Cité du Palais Royal de Belleville – 140 rue de Belleville
Le parcours est entamé rue des Solitaires ainsi dénommée parce qu’elle aurait accueilli deux religieuses de l’ordre de Sainte Claire, consacré au silence et à la retraite. A la hauteur des
n° 18 et 20, sur les maisons qui font face à la rue des Annelets - où résident Jean Echenoz et Olivier Cadiot -, des statues de Mercure et Cérès sont installées dans des niches au
niveau du 1er étage.
Nous remontons de quelques pas la rue des Solitaires pour nous arrêter devant le portail où un panneau indique l’entrée de l’ancienne Cité du Palais royal de Belleville. A l’intérieur les petites
maisons de R+1 de part et d’autre de l’allée pavée bordée d’arbres étaient les bâtiments dans lesquels sous le règne de Louis XIV, étaient entreposés les décors du théâtre du Palais-Royal.
Nous regagnons la rue de Belleville. Au 140, le groupe s’engage sous un porche et pénètre dans une cour d’immeubles de 2 étages ; une ancienne cité ouvrière où jadis vécurent des moines
(photo de la façade et de la cour). Les arbustes et les plantes en pot agrémentent la cour pavée et les façades lumineuses.
L’ancienne mairie de Belleville - le 10 rue Jourdain - le 145 rue de Belleville
Gagnant le métro Jourdain, Bruno de Baecque nous fait observer l’immeuble de l’ancienne mairie de Belleville en face de l’église. Nous entrons dans la cour par le 10 rue du Jourdain.
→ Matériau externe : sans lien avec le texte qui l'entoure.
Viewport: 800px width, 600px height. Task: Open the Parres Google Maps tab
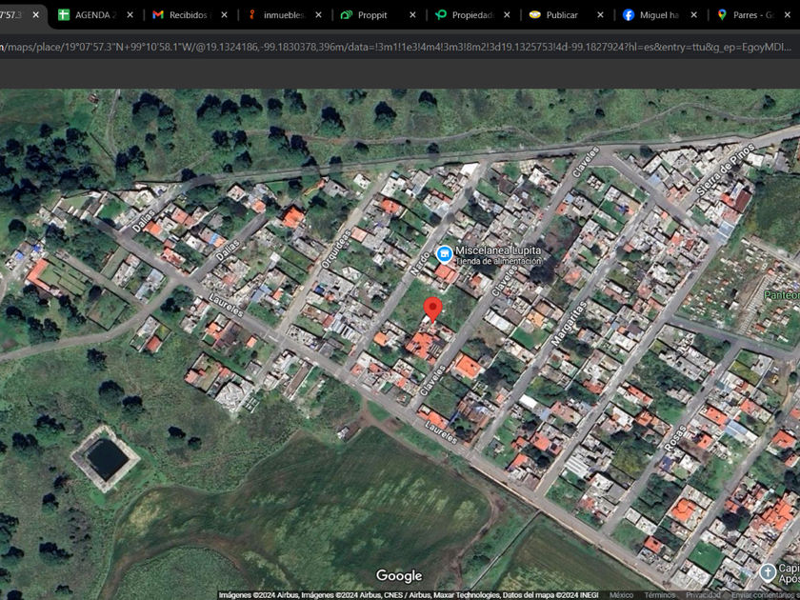pyautogui.click(x=752, y=15)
Une longue
bande de pelouse, de plantes et d’arbustes bordée de trottoirs longe les 2 alignements d’immeubles de 4 étages construits en 1885.
Curieux détail historique : les plantes sont des herbacées apportées d’Afrique Noire par les « tirailleurs sénégalais » qui résidaient dans ces immeubles à la fin de la première guerre mondiale. Ainsi, la "Sékou Touré", du nom de l’ex-Président de Guinée, utilisée contre le paludisme, voisine avec d’autres plantes destinées à soulager les douleurs de l’accouchement.
Nous traversons la rue de Belleville pour entrer dans le passage privé du 145 par bonheur ouvert. De part et d’autre d’une étroite allée pavée se tiennent des ateliers d’artisans et d’artistes. Un sculpteur ébéniste apprécié des milieux du design et des particuliers y est installé.
Rue du Jourdain : Librairie de L’Atelier - les écrivains du quartier
Nous nous dirigeons vers la rue des Pyrénées en descendant la courte rue du Jourdain. Premier arrêt devant l’excellente librairie « L’Atelier » fréquentée par une clientèle de romanciers et d’écrivains universitaires. Quelques noms sont égrainés parmi les plus illustres habitants du quartier : Jacqueline Rémy écrivain et ancienne rédactrice en chef à l’Express (« La Républiques femmes » en 2007), la célébrité de la rentrée littéraire du moment : Boris Bergmann, âgé de 15 ans et auteur de « Viens là que je te tue ma belle », Jean Gattégno (décédé en 1994) : spécialiste de science-fiction et de littérature anglaise, Directeur du livre et de la lecture au ministère de la Culture et de la Communication. Résident également des personnalités des milieux intellectuels moins connues du grand public : philosophe, auteur de romans policiers et de science fiction pour la jeunesse…
A l’angle de la rue des Pyrénées, les deux immeubles qui se font face présentent un étrange similitude : la présence des « bow windows ». Une occasion de faire l’historique de ce
détail architectural. Ce type de balcon était une manière de gagner de l’espace privé sur l’espace publique sans avoir à payer d’impôt foncier. C’est la raison pour laquelle la bourgeoisie du 19e
prisait ce type d’aménagement, initialement en posant des fenêtres ; puis en intégrant entièrement la structure à l’architecture de la façade.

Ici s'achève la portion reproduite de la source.